Problems to work on |
a. Repeat word for word the part of the Sofia derby text between "Oldest capital derby" and "in Bulgarian football.", inclusive.
b. Summarize the Sofia derby text in two sentences.

Text for analysis |
Oldest capital derby or Oldest Sofia derby (Най-старото столично дерби) is the name of the football match between the oldest still existing teams in the capital of Bulgaria: Slavia Sofia and Levski Sofia. Matches between the two sides have been played almost continuously ever since a football league in Bulgaria has existed. The two teams regularly competed for the title before World War II. Levski have never been relegated from the top flight, while Slavia have missed only one season, for political reasons. This is the most frequently played match in Bulgarian football.

== History ==
Established in 1913 and 1914, respectively, Slavia and Levski are the two oldest, still-existing football teams from Sofia. Both teams won the Bulgarian Republican Championship several times prior to the Second World War. Slavia managed to win six national titles before 1945, while Levski won three national titles, and one Bulgarian Cup.

Stored data |
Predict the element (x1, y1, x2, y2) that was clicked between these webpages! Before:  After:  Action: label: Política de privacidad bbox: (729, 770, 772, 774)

Per-task answers |
a.
Oldest capital derby or Oldest Sofia derby (Най-старото столично дерби) is the name of the football match between the oldest still existing teams in the capital of Bulgaria: Slavia Sofia and Levski Sofia. Matches between the two sides have been played almost continuously ever since a football league in Bulgaria has existed. The two teams regularly competed for the title before World War II. Levski have never been relegated from the top flight, while Slavia have missed only one season, for political reasons. This is the most frequently played match in Bulgarian football.

b. The Oldest Sofia derby is the football match between Slavia Sofia and Levski Sofia, the oldest still-existing teams in Bulgaria's capital, and it is the most frequently played match in Bulgarian football. Founded in 1913 and 1914, respectively, the two clubs regularly competed for the title before World War II, with Slavia winning six national titles before 1945 and Levski winning three national titles and one Bulgarian Cup.